There can actually be thousands of mitochondria in each cell and taking into account that our bodies have trillions of cells, that would add up to a lot of mitochondria. In any case, it doesn’t hurt to have more of them.
You need to give the body a reason to produce more mitochondria
If you want to increase your mitochondrial density, you need to give the body a reason to produce more of them. As with many other components of our bodies, if you don’t use them, you lose them. To put it differently, if the body has no need of them, it won’t produce them. We’ll take muscle tissue as an example.
The body will not perform the highly energy-demanding task of building and maintaining new muscle tissue if you give it no reason to do so. The same way you start losing muscle mass when you stop working out, you start losing mitochondria when you stop giving them the reason to be there, which also results in a much less efficient fat loss.

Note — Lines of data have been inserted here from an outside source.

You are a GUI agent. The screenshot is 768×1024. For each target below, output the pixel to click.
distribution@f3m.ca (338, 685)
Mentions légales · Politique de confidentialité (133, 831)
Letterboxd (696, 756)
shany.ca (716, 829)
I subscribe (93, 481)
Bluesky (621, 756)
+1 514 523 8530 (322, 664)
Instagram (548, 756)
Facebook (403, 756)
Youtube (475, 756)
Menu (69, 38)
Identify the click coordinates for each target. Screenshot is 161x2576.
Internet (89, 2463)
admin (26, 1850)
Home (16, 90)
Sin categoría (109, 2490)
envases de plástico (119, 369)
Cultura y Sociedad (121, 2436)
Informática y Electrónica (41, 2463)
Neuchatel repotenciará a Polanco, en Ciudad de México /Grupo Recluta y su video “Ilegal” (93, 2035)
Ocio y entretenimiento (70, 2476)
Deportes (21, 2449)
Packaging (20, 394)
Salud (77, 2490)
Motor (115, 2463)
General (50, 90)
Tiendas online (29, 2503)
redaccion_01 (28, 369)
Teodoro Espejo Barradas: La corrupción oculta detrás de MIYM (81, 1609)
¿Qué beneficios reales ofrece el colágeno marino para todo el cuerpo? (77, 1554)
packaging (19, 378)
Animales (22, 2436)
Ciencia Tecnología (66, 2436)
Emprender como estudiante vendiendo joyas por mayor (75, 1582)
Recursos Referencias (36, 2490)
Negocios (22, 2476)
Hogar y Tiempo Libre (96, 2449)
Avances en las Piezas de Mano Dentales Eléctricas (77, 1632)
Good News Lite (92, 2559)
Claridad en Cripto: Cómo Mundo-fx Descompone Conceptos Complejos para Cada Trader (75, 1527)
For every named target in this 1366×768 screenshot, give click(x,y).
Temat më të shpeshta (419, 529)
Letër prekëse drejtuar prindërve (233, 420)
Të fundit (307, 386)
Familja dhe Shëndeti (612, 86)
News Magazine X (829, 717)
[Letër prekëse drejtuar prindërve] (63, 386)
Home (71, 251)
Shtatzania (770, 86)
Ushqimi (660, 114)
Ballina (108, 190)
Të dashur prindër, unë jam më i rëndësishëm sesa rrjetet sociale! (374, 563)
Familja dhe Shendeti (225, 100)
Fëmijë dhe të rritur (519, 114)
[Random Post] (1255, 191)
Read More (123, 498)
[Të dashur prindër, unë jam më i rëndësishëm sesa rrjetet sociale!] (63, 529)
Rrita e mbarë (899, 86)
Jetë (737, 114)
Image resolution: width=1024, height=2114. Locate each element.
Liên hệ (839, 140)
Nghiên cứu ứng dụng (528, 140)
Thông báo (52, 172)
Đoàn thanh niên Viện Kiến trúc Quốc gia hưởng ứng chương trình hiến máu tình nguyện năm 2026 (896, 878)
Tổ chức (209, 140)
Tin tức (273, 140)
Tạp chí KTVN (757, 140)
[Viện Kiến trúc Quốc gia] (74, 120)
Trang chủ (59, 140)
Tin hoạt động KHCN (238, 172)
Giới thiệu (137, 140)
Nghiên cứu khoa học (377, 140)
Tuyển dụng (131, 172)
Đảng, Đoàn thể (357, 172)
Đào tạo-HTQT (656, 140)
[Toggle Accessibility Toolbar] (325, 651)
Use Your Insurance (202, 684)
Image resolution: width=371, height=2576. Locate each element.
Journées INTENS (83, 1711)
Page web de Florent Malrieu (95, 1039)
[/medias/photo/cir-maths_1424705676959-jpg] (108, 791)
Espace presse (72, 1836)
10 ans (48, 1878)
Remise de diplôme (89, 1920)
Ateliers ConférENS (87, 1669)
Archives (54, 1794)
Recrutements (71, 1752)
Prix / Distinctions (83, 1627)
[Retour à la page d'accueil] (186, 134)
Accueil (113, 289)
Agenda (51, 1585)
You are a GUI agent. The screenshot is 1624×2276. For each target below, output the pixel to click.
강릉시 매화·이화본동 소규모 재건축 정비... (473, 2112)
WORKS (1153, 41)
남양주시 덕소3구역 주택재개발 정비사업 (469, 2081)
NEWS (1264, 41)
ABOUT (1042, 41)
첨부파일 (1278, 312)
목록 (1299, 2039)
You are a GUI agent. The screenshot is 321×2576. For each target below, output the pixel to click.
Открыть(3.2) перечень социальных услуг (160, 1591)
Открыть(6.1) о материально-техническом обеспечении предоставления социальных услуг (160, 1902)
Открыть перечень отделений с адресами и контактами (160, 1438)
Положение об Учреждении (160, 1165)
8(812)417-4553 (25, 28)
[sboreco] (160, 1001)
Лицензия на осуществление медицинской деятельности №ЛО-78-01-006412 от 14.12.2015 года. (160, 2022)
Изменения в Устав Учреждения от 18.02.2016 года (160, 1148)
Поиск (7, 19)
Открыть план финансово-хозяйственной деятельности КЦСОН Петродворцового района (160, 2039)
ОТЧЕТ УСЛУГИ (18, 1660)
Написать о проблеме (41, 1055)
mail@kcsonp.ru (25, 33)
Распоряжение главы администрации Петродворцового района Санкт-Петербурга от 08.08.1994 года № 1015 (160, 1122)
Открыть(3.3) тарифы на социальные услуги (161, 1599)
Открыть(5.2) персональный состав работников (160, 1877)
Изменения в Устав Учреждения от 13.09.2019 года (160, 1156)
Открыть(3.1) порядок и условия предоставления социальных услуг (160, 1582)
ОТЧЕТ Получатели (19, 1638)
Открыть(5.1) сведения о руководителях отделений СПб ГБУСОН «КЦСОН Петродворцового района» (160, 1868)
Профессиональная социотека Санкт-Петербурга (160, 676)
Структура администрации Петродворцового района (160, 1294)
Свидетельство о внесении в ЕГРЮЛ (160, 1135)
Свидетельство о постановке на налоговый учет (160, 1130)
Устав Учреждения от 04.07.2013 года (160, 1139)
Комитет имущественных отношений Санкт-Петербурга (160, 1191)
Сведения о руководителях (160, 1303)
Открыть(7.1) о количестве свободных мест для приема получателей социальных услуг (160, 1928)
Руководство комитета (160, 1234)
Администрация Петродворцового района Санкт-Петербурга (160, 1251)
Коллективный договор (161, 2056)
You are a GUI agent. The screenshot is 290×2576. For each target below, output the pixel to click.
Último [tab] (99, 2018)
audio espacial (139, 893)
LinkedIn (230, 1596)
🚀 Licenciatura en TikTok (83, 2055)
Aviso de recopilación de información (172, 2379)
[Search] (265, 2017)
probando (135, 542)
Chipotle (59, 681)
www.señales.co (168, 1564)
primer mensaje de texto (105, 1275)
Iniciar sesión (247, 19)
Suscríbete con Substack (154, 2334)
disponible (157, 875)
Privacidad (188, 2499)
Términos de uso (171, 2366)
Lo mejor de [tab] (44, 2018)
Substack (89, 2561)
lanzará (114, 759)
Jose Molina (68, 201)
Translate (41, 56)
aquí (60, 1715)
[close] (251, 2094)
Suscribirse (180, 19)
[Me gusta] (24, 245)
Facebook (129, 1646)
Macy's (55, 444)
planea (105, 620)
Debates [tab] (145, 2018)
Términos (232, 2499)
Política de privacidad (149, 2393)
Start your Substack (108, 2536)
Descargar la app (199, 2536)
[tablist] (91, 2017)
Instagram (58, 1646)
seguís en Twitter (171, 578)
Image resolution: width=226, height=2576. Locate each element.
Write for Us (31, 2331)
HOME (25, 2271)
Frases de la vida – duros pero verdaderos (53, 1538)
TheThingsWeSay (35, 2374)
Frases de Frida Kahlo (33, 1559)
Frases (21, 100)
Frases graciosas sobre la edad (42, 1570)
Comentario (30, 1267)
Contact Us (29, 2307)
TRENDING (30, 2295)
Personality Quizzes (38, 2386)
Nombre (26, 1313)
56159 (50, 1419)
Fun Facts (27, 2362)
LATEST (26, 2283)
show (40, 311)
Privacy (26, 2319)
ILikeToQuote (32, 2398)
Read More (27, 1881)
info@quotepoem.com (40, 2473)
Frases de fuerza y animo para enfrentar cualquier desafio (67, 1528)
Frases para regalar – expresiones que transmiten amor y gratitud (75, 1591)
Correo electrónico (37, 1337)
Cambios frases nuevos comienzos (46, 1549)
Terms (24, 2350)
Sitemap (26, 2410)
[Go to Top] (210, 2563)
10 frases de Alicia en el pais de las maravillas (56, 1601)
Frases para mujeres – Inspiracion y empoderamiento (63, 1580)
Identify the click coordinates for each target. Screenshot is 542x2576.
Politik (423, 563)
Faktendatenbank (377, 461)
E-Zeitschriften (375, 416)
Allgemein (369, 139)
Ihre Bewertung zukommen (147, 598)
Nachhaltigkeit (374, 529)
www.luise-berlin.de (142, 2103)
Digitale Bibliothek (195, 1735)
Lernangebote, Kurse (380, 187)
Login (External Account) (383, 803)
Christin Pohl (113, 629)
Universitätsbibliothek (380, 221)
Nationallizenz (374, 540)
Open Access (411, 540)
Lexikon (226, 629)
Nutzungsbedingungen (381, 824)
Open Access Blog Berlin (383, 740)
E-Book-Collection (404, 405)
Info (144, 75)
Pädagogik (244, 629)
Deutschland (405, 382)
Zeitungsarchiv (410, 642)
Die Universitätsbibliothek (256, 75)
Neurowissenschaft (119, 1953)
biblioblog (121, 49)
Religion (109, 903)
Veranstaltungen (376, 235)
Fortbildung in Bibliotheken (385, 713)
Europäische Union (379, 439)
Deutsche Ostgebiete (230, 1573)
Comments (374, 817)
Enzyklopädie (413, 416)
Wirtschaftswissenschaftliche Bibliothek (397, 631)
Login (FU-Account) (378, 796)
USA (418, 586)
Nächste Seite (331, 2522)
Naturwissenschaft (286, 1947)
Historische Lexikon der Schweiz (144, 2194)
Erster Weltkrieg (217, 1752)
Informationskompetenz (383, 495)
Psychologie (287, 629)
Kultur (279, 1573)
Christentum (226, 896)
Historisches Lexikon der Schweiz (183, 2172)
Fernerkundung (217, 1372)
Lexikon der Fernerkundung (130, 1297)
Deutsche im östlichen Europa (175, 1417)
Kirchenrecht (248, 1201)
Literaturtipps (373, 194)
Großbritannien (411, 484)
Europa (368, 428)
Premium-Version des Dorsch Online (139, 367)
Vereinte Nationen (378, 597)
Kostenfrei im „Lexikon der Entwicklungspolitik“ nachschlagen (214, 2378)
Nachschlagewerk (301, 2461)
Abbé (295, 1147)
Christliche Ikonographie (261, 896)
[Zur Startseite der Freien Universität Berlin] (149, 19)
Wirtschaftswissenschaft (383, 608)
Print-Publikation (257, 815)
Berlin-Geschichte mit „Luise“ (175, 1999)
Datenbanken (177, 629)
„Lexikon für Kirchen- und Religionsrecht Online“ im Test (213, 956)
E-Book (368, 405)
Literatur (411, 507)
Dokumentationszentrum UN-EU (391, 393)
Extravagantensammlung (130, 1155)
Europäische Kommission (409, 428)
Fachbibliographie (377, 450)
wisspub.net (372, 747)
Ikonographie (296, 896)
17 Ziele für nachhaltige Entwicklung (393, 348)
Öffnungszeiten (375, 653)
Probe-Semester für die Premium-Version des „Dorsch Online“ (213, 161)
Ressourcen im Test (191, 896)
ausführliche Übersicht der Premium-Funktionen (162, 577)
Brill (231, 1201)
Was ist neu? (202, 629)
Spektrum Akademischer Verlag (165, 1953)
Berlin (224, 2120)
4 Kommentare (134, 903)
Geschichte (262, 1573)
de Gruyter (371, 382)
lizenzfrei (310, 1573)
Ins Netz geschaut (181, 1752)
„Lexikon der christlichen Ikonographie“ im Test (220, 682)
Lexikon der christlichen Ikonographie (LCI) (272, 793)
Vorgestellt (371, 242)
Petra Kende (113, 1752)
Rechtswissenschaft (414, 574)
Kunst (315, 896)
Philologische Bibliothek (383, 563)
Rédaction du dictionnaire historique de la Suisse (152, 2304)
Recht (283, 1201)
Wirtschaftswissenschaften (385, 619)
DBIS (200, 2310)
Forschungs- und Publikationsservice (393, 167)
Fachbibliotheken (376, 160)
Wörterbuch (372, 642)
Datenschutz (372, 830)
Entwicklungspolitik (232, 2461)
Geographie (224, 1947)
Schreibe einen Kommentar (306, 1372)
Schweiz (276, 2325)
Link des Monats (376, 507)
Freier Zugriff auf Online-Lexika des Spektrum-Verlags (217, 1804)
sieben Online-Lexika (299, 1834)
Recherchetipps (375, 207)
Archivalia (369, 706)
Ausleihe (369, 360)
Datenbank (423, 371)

How to increase your mitochondrial density
Ok, so now we know what mitochondria and why it’s good to increase their number. The next logical question is: what do we need to do in order to increase their number? Lucky for us, there are several studies that have examined this and gave conclusive results. Both strength and endurance training trigger an increased fatty acid oxidation capacity which directly correlates with increased mitochondrial density.
The higher the energy demand by the muscles, the higher demand for the mitochondria to provide it. Low-volume high-intensity interval training (HIIT) also increases mitochondrial biogenesis. Within 24 hours of intense workout session, new mitochondria were being created. The intensity of your workout session and the energy demand it places on the muscles in one of the major triggers to increase mitochondrial density.
A mix of both resistance and endurance training will cause a drastically higher rate of mitochondrial biogenesis than doing only endurance training. What are the main takeaway points of this study? If you want an efficient fat loss, include both resistance training and cardio exercises into your workout program. Even though one study defined cardio exercise as one hour of cycling at 65% of maximal oxygen consumption, it can be said that a combo of resistance training and HIIT is superior to resistance training and steady-state cardio in regards to increasing mitochondrial biogenesis.
Supplementing with BCAAs (Branched-chain amino acids) was also shown to increase mitochondrial biogenesis in skeletal muscles. BCAAs are actually three of the nine essential amino acids for humans. These essential amino acids can’t be created by the human body and therefore must be consumed via your diet. Amino acids are the building blocks of protein and also the reason why protein is one of the three essential macro-nutrients. Consuming around 0.8-1 gram of protein per pounds of lean body weight is deemed enough for triggering biogenesis.
As a summary, based on numerous studies, if your goal is to increase mitochondrial density and as a result increase the rate of fatty acid oxidation or fat loss, focus your training program around strength training and HIIT, and eat a diet which is rich in protein and low-glycemic carbs.